- Interactive map of Bunza
- Country: Nigeria
- State: Kebbi State
- Established: 1975

Government
- • Chairman: Zaiyanu Shehu

Area
- • Total: 876 km^{2} (338 sq mi)

Population (2006)
- • Total: 121,461
- • Density: 139/km^{2} (359/sq mi)
- Time zone: UTC+1 (WAT)
- Postal code: 862

= Bunza =

Bunza is a town and Local Government Area (LGA) in Kebbi State, Nigeria. It was created in 1975 out of the then-state of Sokoto during the local government reform under the General Murtala administration. Bunza shares bounders in the east with Kalgo LGA, the latter was created in 1996 out of the present Bunza; in the north with Dandi and Arewa LGA's; and in the south and west with Suru Local Government Area, the latter was created in 1991 out of Bunza.

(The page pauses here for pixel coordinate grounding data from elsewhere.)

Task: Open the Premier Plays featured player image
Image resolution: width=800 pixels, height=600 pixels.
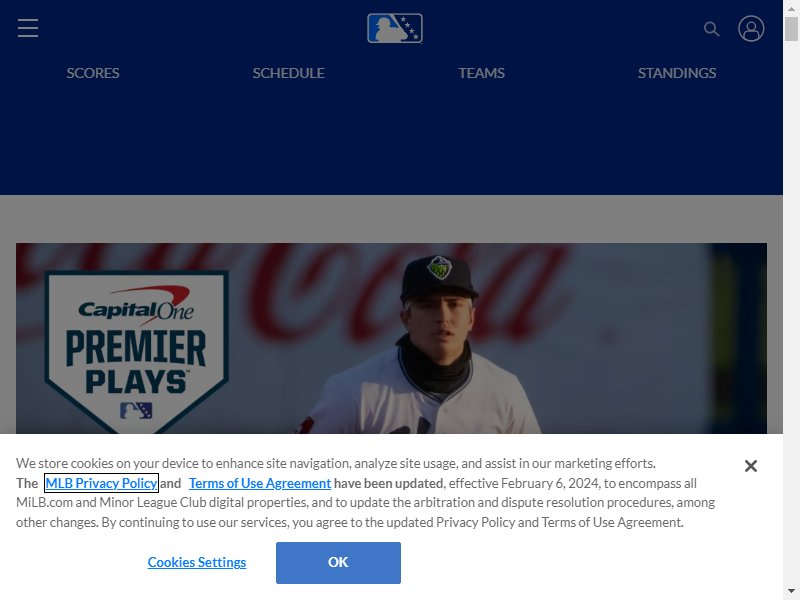Action: pos(391,338)
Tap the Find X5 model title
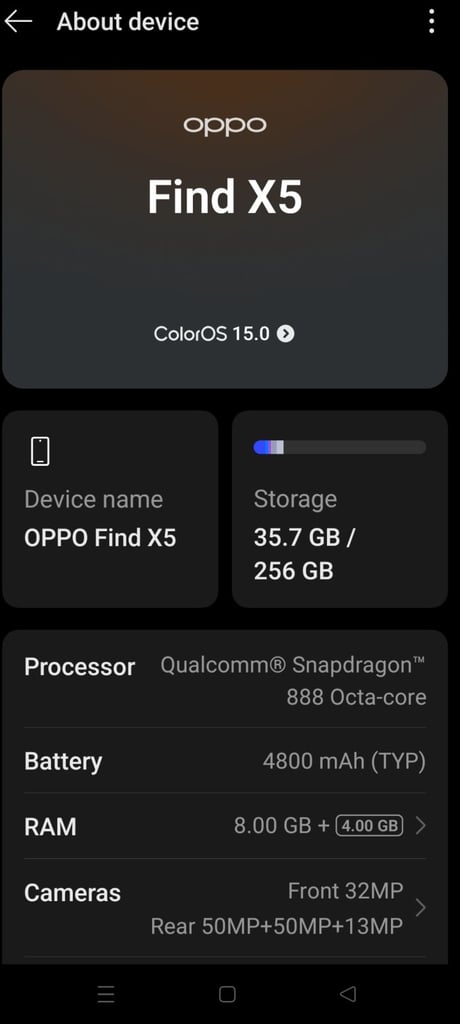The image size is (460, 1024). pyautogui.click(x=225, y=197)
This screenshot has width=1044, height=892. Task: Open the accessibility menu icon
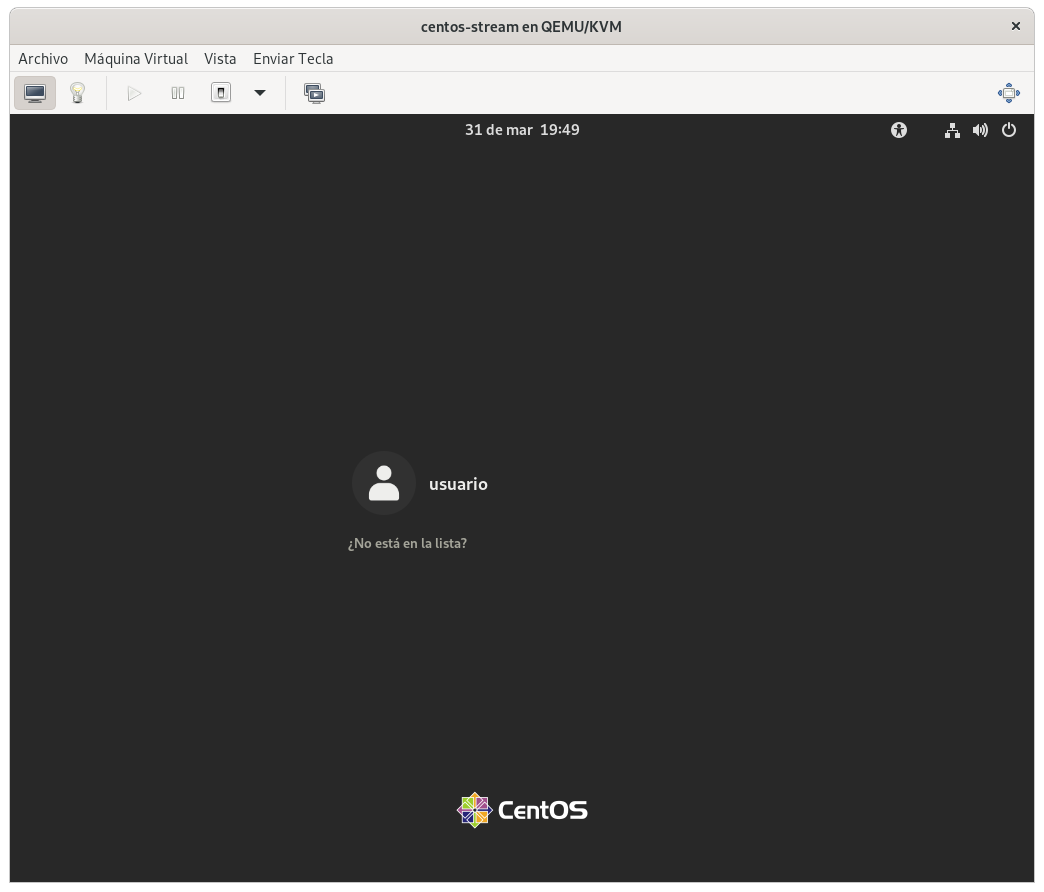899,130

It has an area of 876 square kilometers and a 2006 population of 121,461 at the census.

The postal code of the area is 862.

== Climate and Geography ==
Bunza local government area spans an entire expanse of 876 square kilometers or 338 square miles and experiences two significant seasons, the dry season and the rainy season. The average temperature in Bunza registers at 33 °C, while the area's humidity level is estimated to be around 17 percent.

With an average yearly temperature of 31.37 °C, the district of Bunza has a tropical wet and dry climate, which is 1.91% warmer than the national average for Nigeria.

Temperature fluctuations and a growing average temperature point to a favourable trend in Bunza's direction.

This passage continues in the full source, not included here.